Technically, this means that Betsy’s daughter does not legally own the property because Betsy did not own the property when she transferred it to her. Betsy did not have the legal right to transfer the property to her daughter at the time of the transfer. However, under the doctrine of estoppel by deed, it is up to the court’s discretion to decide to “fix” this imperfection by finding the daughter to be the rightful owner of the property anyway.

Equitable Estoppel Example Involving Eyeglass Manufacturers

An example of equitable estoppel can be found in the case of Aspex Eyewear Inc. against Clariti Eyewear Inc. In March of 2007, Aspex Eyewear Inc. sued Clariti Eyewear Inc. alleging that Clariti violated Aspex’s patents by selling AirMag, a particular brand of eyeglass frames. Once Aspex became aware of this product, Aspex sent Clariti two letters (one for each patent) asking that they cease and desist selling the product immediately.
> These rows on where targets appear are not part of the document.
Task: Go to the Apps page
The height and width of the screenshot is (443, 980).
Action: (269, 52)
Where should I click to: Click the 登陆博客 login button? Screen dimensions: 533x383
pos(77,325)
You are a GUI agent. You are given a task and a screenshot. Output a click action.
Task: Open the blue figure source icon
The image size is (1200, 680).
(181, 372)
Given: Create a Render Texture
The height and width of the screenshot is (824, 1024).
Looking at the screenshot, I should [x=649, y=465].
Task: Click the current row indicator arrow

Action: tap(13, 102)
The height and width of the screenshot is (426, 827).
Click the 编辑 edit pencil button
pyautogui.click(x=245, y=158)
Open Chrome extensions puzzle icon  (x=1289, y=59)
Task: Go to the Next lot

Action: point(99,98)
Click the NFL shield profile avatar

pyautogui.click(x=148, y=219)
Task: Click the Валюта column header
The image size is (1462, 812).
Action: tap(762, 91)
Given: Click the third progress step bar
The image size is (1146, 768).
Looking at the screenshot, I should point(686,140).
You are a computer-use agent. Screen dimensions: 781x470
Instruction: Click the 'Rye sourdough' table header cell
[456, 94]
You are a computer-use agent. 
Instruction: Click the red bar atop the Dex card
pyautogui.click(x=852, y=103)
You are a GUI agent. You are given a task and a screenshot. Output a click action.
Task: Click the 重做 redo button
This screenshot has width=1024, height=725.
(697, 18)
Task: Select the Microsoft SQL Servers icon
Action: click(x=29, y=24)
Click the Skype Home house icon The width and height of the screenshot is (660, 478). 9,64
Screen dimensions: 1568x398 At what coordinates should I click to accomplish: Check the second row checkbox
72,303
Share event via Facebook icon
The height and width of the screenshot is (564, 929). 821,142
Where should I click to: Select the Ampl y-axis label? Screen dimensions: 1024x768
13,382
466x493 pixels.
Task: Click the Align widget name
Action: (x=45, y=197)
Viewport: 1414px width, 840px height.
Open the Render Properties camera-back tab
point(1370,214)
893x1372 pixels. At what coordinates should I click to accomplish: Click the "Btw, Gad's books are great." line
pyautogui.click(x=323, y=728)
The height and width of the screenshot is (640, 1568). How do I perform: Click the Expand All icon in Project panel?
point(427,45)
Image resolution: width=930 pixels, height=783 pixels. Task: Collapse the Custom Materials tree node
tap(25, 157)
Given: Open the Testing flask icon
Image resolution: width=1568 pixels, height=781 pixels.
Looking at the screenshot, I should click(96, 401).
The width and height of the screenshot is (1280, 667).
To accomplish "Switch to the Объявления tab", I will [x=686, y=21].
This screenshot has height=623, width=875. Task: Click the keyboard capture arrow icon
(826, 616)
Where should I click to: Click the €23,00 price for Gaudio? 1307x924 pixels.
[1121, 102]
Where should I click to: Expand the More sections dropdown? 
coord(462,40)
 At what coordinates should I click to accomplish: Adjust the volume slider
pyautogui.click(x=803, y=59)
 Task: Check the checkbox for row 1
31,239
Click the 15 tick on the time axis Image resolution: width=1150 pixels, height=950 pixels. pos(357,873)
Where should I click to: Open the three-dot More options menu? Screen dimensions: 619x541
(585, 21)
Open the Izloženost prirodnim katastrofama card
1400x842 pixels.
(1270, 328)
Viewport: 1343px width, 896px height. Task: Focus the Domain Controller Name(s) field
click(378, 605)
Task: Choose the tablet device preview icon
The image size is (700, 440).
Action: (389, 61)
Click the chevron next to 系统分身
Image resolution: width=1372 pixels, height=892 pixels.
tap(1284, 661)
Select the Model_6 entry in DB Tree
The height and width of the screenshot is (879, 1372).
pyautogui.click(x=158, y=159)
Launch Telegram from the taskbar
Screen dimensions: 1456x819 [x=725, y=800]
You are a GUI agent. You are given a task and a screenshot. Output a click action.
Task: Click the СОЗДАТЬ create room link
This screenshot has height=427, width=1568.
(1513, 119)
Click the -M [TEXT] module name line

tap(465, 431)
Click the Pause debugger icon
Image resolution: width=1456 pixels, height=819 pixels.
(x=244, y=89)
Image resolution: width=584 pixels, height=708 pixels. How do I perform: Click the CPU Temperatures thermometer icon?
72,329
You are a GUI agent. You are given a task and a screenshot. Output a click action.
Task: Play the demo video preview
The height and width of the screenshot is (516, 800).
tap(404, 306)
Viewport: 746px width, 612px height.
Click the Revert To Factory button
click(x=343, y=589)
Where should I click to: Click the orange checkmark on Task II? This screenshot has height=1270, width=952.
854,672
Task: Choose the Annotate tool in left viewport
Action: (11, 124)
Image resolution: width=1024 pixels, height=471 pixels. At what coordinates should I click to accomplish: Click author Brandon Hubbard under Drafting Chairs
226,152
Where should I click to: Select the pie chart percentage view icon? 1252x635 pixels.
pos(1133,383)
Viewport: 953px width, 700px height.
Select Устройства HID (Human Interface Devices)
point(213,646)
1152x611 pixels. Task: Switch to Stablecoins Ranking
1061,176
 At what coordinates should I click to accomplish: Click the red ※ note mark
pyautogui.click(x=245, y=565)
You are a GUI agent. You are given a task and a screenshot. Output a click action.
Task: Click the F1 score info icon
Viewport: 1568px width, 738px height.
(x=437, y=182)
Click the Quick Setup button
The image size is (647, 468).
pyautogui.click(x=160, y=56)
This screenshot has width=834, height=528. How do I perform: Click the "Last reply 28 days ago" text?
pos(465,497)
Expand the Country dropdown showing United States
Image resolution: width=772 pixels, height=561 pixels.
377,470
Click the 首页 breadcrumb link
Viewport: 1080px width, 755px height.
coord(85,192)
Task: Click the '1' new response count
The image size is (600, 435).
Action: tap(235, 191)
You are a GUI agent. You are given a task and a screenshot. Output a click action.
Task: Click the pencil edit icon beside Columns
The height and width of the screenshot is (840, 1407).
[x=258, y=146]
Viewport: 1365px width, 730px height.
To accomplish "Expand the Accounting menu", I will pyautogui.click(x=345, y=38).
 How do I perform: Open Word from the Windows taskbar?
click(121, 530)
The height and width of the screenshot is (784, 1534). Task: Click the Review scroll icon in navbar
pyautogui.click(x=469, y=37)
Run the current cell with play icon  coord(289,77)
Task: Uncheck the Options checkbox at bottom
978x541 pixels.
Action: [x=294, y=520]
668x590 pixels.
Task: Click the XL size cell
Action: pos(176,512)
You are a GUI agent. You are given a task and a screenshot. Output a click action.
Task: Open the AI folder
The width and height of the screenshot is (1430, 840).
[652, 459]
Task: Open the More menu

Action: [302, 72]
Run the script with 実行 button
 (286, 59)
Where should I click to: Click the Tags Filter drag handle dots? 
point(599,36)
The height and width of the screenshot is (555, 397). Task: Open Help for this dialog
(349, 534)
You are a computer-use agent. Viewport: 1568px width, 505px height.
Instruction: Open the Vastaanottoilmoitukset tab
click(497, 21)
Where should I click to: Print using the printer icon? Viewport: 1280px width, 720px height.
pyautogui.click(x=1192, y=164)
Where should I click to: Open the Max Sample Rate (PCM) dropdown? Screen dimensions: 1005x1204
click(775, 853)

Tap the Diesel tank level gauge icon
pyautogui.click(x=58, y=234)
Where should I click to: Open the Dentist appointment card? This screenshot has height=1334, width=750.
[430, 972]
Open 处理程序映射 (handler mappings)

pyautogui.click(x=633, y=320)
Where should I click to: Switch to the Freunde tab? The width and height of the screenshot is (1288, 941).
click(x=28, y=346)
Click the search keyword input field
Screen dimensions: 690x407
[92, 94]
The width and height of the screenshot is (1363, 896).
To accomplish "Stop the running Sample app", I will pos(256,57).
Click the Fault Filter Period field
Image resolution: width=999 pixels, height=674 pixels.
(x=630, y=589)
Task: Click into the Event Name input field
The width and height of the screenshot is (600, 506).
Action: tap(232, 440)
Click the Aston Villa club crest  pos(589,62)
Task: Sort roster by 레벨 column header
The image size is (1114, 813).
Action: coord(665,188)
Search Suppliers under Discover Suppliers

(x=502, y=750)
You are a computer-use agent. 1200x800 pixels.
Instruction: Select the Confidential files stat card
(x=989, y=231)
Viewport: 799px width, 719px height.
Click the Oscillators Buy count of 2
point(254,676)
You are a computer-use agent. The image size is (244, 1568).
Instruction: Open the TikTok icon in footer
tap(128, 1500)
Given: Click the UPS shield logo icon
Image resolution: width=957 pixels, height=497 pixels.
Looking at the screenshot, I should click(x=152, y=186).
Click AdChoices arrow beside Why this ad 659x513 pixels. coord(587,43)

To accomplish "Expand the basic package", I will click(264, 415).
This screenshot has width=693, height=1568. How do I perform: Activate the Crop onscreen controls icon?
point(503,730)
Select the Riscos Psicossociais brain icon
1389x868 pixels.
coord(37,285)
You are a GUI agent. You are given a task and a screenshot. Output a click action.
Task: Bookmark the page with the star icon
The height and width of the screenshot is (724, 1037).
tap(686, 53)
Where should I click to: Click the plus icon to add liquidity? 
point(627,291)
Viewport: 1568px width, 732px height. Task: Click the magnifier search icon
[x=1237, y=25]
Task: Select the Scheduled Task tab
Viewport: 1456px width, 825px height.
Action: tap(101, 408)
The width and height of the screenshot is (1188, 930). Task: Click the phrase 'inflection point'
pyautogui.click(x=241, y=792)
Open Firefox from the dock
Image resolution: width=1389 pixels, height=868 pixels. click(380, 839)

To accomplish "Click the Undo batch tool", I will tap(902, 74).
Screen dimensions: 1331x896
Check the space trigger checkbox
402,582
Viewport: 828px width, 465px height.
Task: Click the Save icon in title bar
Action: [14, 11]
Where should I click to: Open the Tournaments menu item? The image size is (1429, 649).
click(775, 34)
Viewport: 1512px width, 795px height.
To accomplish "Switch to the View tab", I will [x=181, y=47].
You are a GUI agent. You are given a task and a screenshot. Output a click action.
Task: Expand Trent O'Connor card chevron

Clariti responded to the letters, noting that they had never intended to infringe upon Aspex’s patents. Clariti requested information from Aspex to review and responded back to Aspex that it did not believe Clariti’s products infringed upon Aspex’s patents.

After this incident, Clariti did not hear anything from Aspex for over three years. At this point, Aspex sent Clariti another letter claiming that the AirMag product infringed upon one of the patents referred to three years prior. Clariti refused to stop selling the AirMag brand, and so Aspex filed a civil lawsuit. The district court dismissed one of the infringement claims, but left the other one active – the ‘747 patent.

Clariti then moved to dismiss the remaining infringement suit, arguing that Aspex was barred by equitable estoppel, due to their remaining silent for three years on the subject. The district court granted Clariti’s motion for dismissal.

On appeal, the Court found that Aspex was misleading when convincing Clariti that Aspex did not intend to enforce the ‘747 patent against Clariti. The Court explained that the misleading conduct came in when Aspex was expected to follow up with statements or action, but failed to do so in a situation where they had an obligation to act or speak. In other words, Aspex should have followed up after receiving Clariti’s response letter. Further, the Court found that Clariti relied on Aspex’s misleading conduct to expand its business, doing so after not hearing anything else from Aspex after the initial incident.

This is where equitable estoppel came in. The evidence in the record suggested that, had Aspex filed suit against Clariti like they had originally threatened, then in all likelihood Clariti would have discontinued their AirMag line and went on to other business ventures. This was enough proof for the Court that Clariti relied on Aspex’s silence as permission to go forward, and that Aspex did not have a leg to stand on in that regard.

Expanding further on the equitable estoppel issue, the Court found that because Clariti relied on Aspex’s misleading conduct to build its business, Clariti’s business would suffer a significant economic downturn if it stopped production of the brand. Therefore, the Court ruled that the district court was correct in ruling that Clariti would suffer damages if Aspex were permitted to go forward with its charge of infringement.

The case was then escalated to the United States Court of Appeals for the Federal Circuit. The Court of Appeals affirmed the decisions of the lower courts. Clariti argued that the district court erred in not fully developing the case and finding all of the facts necessary to declare the case exceptional. Here, however, the Court noted that the district court did not hold a full trial on the issues at hand because the summary judgment involving equitable estoppel effectively ended the litigation.

Related Legal Terms and Issues

  • Appeal – An application that is made to a higher court requesting a reversal of a lower court’s decision.
  • Civil Lawsuit – A lawsuit brought about in court when one person claims to have suffered a loss due to the actions of another person.
  • Contract – An agreement between two or more parties in which a promise is made to do or provide something in return for a valuable benefit.
  • Double Jeopardy – The Fifth Amendment protection from being tried for the same crime twice, and from being compelled to testify against oneself.